NEWS

Deal on Palestinians

MADRID (AFP) – European Union president Spain said yesterday the European Union had agreed to a deal on who would take in 13 exiled Palestinian militants after more than a week of wrangling. But Cyprus, an EU candidate which is currently hosting the 13, insisted it had not agreed to take in one of the men, dubbed hardened militants by Israel. The fate of the 13, among more than 100 Palestinians who spent five weeks under siege by the Israeli army in Bethlehem’s Church of the Nativity, set off intense diplomatic negotiations. The Spanish Foreign Ministry said Spain and Italy would each take in three of the men, while Greece and Ireland would take two each. Portugal and Belgium would each take one, it said.
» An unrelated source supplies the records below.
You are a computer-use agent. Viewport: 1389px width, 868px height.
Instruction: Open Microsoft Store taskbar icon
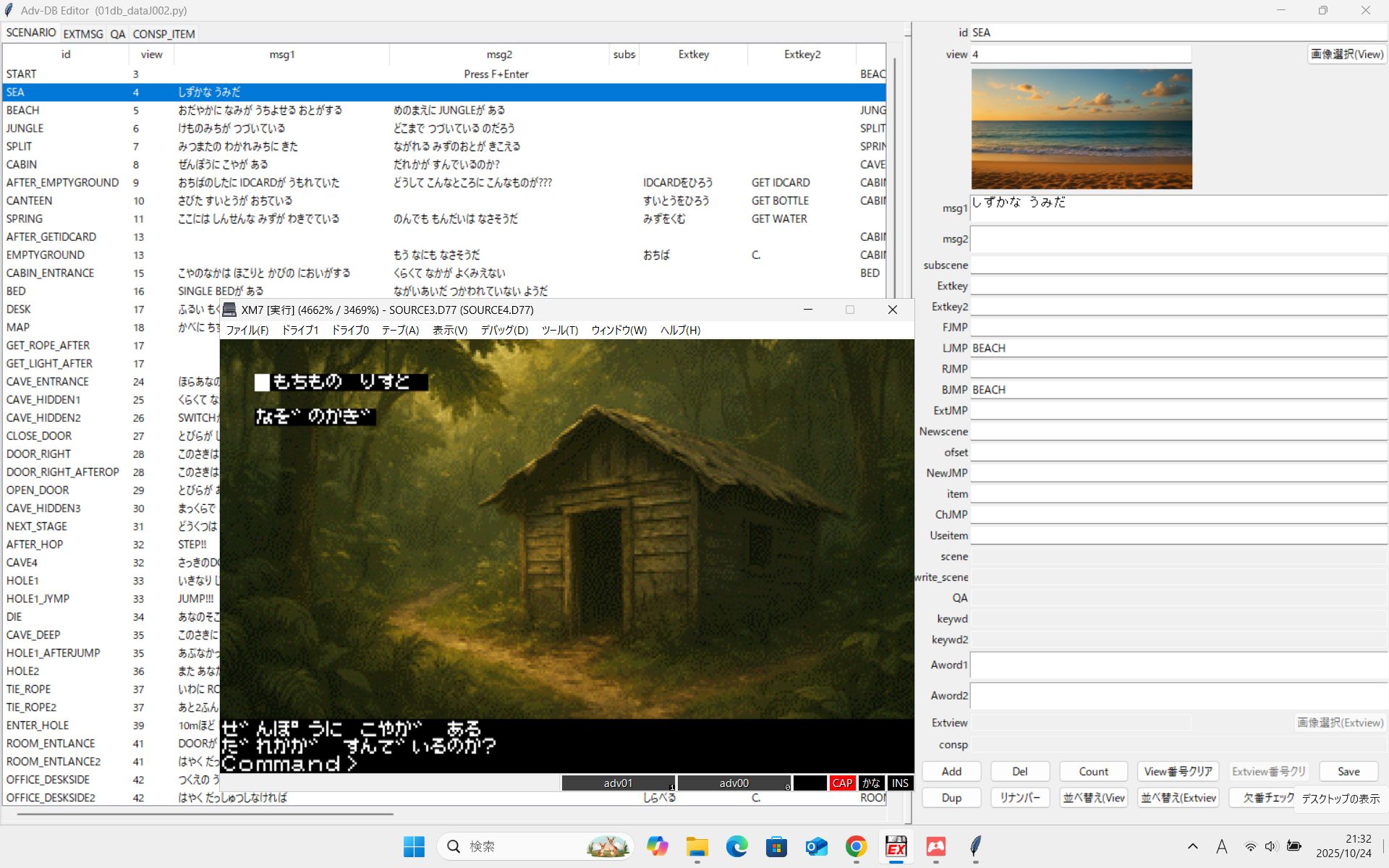coord(776,846)
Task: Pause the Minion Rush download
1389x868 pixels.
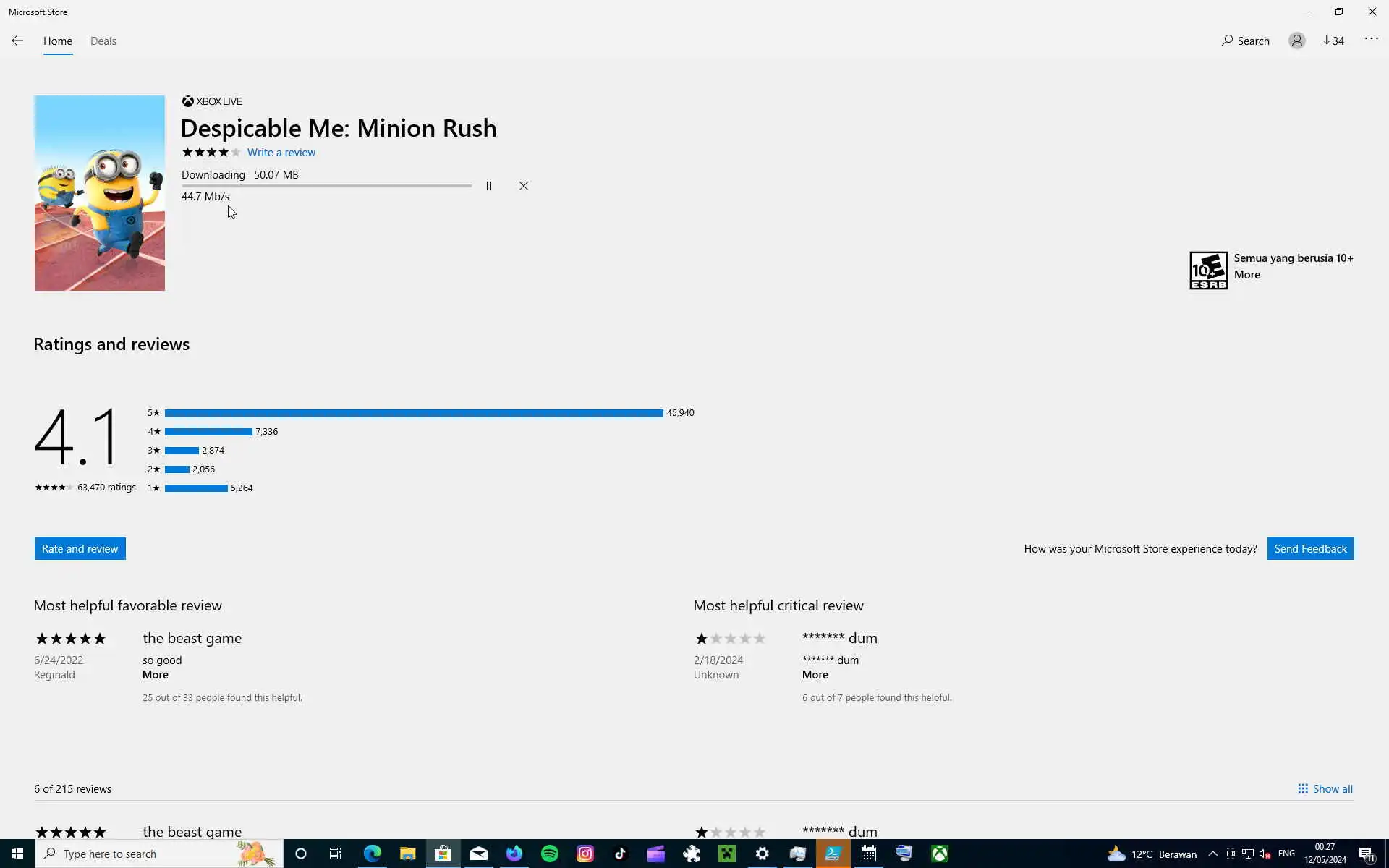Action: click(x=489, y=186)
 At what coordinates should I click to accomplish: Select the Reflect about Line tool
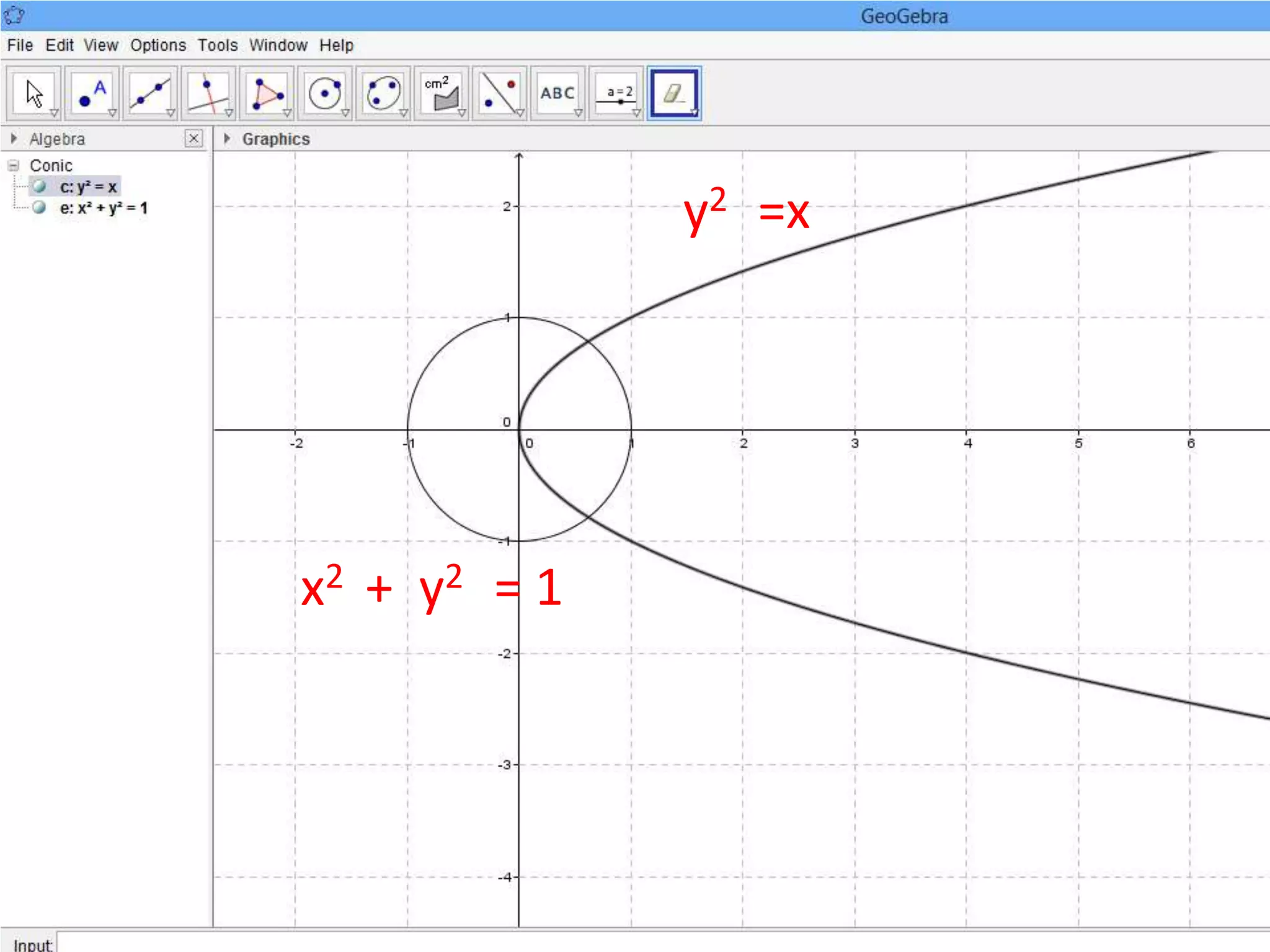pyautogui.click(x=500, y=93)
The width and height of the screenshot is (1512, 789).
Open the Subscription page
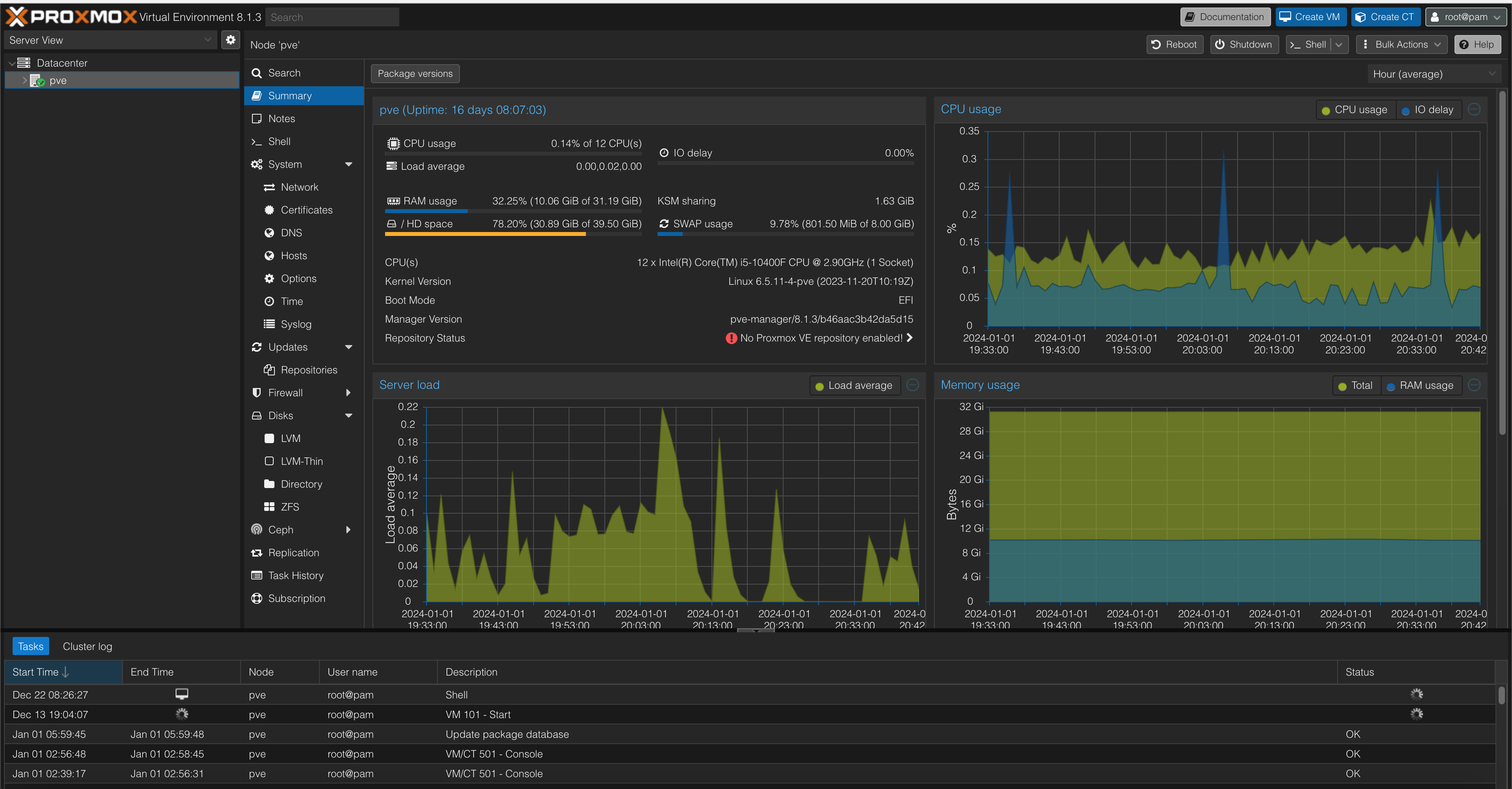296,598
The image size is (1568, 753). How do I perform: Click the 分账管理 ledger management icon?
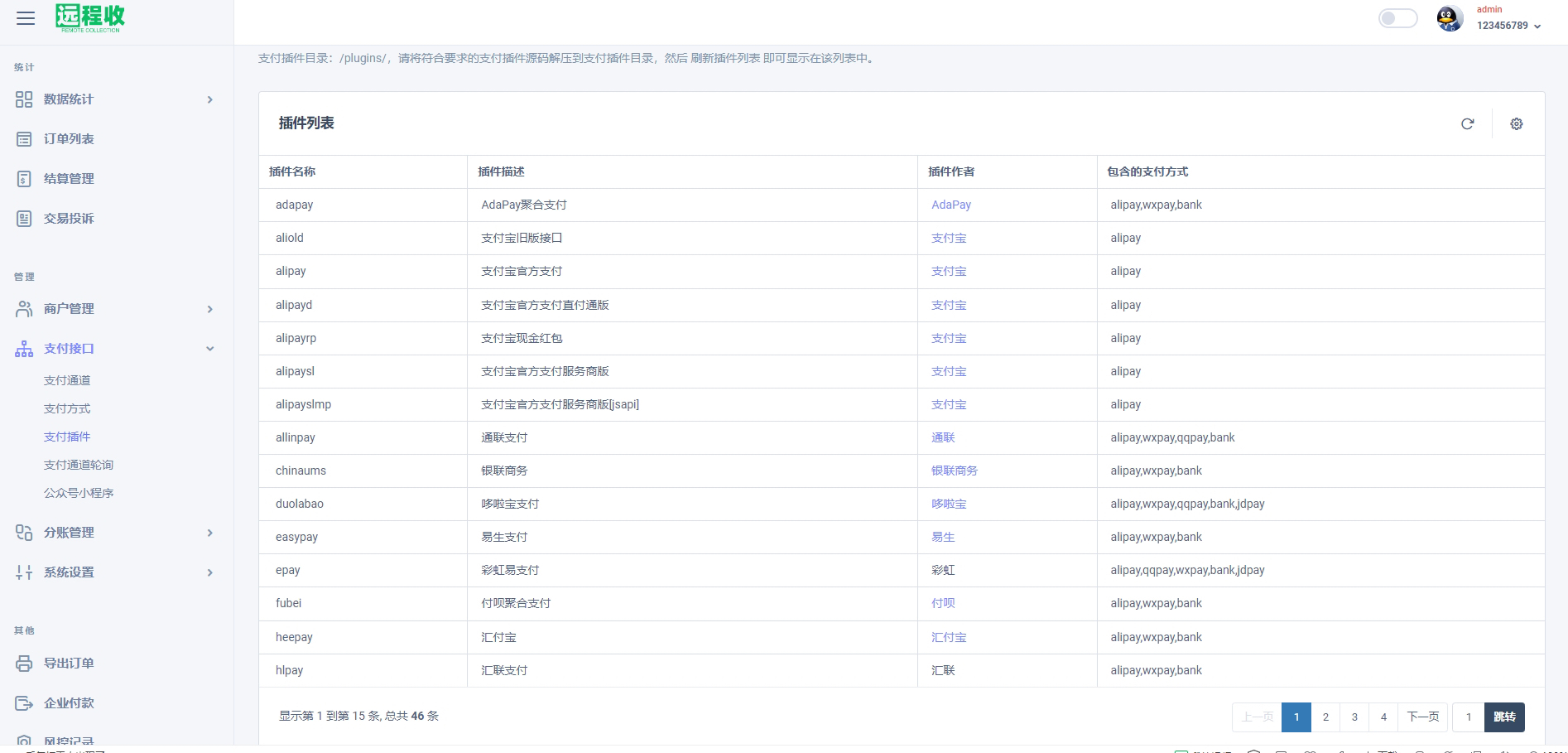(x=23, y=533)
The decision will bring relief to EU leaders who risked seeing their diplomatic triumph in ending the siege spoiled by the reluctance of member states to host the men. The ministry said the one Palestinian remaining in Cyprus – where all the militants were flown 10 days ago while a deal was agreed upon – would stay on the Mediterranean island. But the Cypriot government spokesman said later that there was no deal with Cyprus over the remaining militant and that discussions over his fate continued. «There is no confirmation of anything about Cyprus,» government spokesman Michalis Papapetrou told AFP. «The 12 will proceed to leave, while the other one will stay for… a few more days.» «Nobody is suggesting he should stay here permanently, there are just some practical details that need solving,» he said, adding that he was unaware which Palestinian was still looking for a host country. Cypriot Foreign Minister Yiannakis Cassoulides said yesterday 12 of the militants should start leaving by tomorrow. The Palestinian representative in Nicosia, Samir Abu Ghazaleh, voiced regrets yesterday that the 13 would be split up between several countries and said the issue was not yet fully resolved. Spain, which currently holds the rotating EU presidency, did not say when the militants would leave for their destinations or what would happen to them on arrival. The 13 men were flown to Cyprus on a British air force plane more than a week ago and have since been held at a hotel in the southern coastal town of Larnaca.